Kiuksia was the leader of a delegation of 16 Finnish exhibitors to Vietwater 2017 expo organised in HCM City from August 8-10.

“Viet Nam has long struggled with issues of waste management, with a recent study estimating that HCM City alone is discharging 8,300 tonnes of waste each day, and 76 per cent of that waste is ending up in landfills.

“Meanwhile, power shortages and outages remain a part of daily life in the city, and some leading Finnish companies are at the forefront of addressing both of these issues,” he said.

Since Finpro’s last Vietwater appearance, much progress has been made by Finnish companies operating in Viet Nam’s clean energy space, particularly in converting Viet Nam’s waste problem into a solution for Viet Nam’s power-shortage problem.

“Finland now converts around 90 per cent of its municipal solid waste into power or recovers it for other purposes,” Saku said. “In Finland, we have a target to close our remaining landfills in the coming years. We would love to be able to contribute to Viet Nam doing likewise in future.”

He highlighted the local efforts of several such enterprises, including Doranova, which offers advanced solutions for contaminated sites remediation and transforms waste into renewable energy; Watrec, which has prioritized Vietnam for its development of biogas technology; and Valmet, which efficiently creates energy from biomass and waste.

Mikko Saalasti, Doranova’s head of renewable energy, said the company’s waste to energy project is expected to ‘fire up’ for the first time next month.

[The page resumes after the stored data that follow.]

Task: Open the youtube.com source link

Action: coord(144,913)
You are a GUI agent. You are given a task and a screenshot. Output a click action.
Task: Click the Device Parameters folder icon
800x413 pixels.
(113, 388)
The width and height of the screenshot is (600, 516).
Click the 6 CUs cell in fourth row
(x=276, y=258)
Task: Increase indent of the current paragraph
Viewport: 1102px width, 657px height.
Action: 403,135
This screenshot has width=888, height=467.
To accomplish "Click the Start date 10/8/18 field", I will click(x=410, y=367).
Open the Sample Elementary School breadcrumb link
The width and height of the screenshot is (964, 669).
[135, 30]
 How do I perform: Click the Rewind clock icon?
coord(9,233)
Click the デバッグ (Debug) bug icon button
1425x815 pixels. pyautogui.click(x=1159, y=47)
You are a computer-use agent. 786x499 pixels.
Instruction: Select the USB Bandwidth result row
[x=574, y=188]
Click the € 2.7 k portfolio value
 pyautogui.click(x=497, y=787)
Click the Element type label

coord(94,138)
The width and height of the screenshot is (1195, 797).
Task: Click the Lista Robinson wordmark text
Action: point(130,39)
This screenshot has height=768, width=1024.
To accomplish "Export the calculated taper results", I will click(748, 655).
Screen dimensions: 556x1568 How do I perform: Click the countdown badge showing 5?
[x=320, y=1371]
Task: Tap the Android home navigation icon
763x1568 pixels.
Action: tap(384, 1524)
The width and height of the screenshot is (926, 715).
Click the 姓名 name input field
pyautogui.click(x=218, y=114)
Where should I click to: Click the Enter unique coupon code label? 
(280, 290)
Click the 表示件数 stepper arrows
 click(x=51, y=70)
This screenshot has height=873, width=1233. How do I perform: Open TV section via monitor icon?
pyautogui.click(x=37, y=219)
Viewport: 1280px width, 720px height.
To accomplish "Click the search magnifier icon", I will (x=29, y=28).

“Viet Nam delivered one of the largest projects Doranova has ever undertaken, with a 35,000 ton landfill gas plant currently under development just outside HCM City,” he said. “The project is expected to reduce the city’s landfill emissions as well as provide additional power generation options from waste materials for residents and businesses in Viet Nam’s largest metropolis. Our landfill gas plant will further assist Viet Nam in reducing its greenhouse gas emissions.”

His counterpart at Watrec remarked that the company has made numerous visits to Viet Nam in the past year, including Vietwater, and has accompanied Finnish Ministers to Viet Nam to discuss waste treatment options that the company can bring to make the country cleaner and greener, on the streets, in the waterways, and in the generation of power.

“We have placed Viet Nam at the top of our list of development countries,” said Kimmo Tuppurainen, area sales director for Southeast Asia for Watrec.

“At present, our waste to energy project in Ha Noi is commencing. It is a total solution project that takes Hà Nội’s municipal solid waste, sorts it and converts it to bio-gas and other materials to be incinerated.

“Our projects will not just improve the way Viet Nam lives by generating power from organic waste, including that of the food industry and of municipal waste water sludge, but will also generate substantial and sustainable employment for people in and around Hà Nội.”

Reflecting on the time he spent at Vietwater, Matti Miinalainen, Valmet’s director for Asia Pacific & China, said: “Viet Nam is developing rapidly toward renewable sources of energy, and with a special focus in the waste to energy sector. We have a superb offering in this space from which Viet Nam stands to benefit immensely.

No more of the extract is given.